Kesehatan Mental dan Afrika-Amerika

Masalah kesehatan mental yang terkait di Amerika telah lama menjadi bidang perawatan kesehatan yang sering diabaikan.

Berbagai bidang kesehatan mental seperti depresi, fobia sosial, dan gangguan bipolar hanyalah beberapa penyakit yang mempengaruhi lebih dari 42 juta orang Amerika. Kekuatan mereka bertahan pada mereka yang menderita cengkeraman maut.
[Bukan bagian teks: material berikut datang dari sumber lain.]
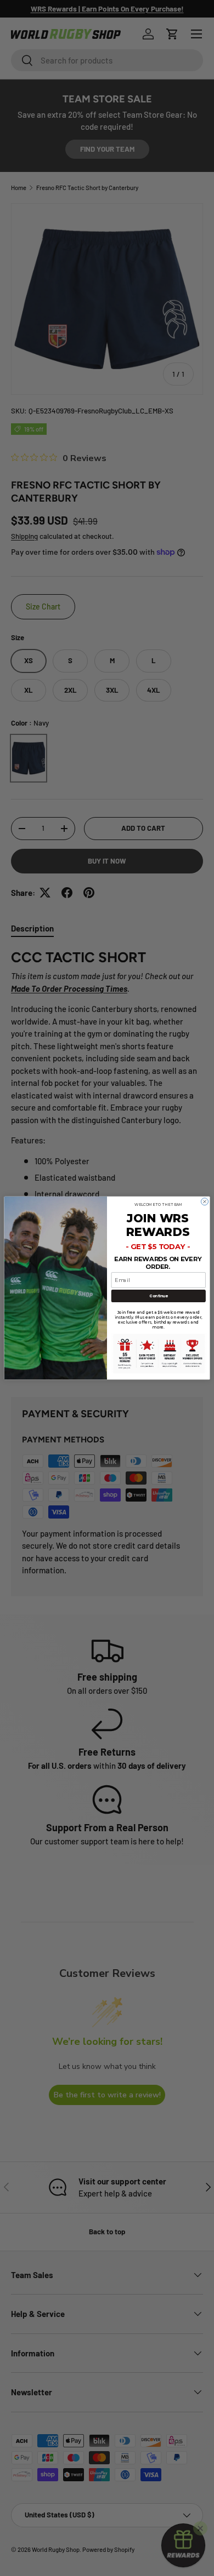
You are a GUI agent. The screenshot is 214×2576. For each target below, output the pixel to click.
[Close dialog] (204, 1201)
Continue (158, 1295)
Penyakit-penyakit ini memiliki kemampuan untuk membuat hidup para korban tidak terkendali.

Di antara banyak tantangan yang dihadapi seseorang melalui pekerjaan, keluarga, teman, dan kehidupan dasar dapat cukup membuat stres. Kita, sebagai manusia, ditarik ke arah yang berbeda. Yang lebih buruk, semua tanggung jawab eksistensial ini dapat menjauhkan seseorang dari kesempatan untuk mengurus diri sendiri.

“Gangguan mood adalah penyakit fisik yang mempengaruhi otak. Ada penyebab pasti tidak diketahui, tetapi diketahui bahwa ketidakseimbangan dalam otak memainkan peran,” kata seorang pejabat dengan Aliansi Dukungan Depresi dan Bipolar.

Depresi dan Bipolar Support Alliance (DBSA), yang berbasis di Chicago, IL, percaya ada manfaat dengan mencari untuk menerima perawatan melalui psikoterapi. “Psikoterapi (terapi bicara) dapat sangat membantu untuk ini,” kata Dr. Charles Mayweather, seorang pekerja sosial di Washington, D.C. Orang-orang mungkin memerlukan bantuan ekstra untuk mengatasi hubungan yang tidak sehat atau pilihan gaya hidup berbahaya yang berkontribusi terhadap penyakit Anda.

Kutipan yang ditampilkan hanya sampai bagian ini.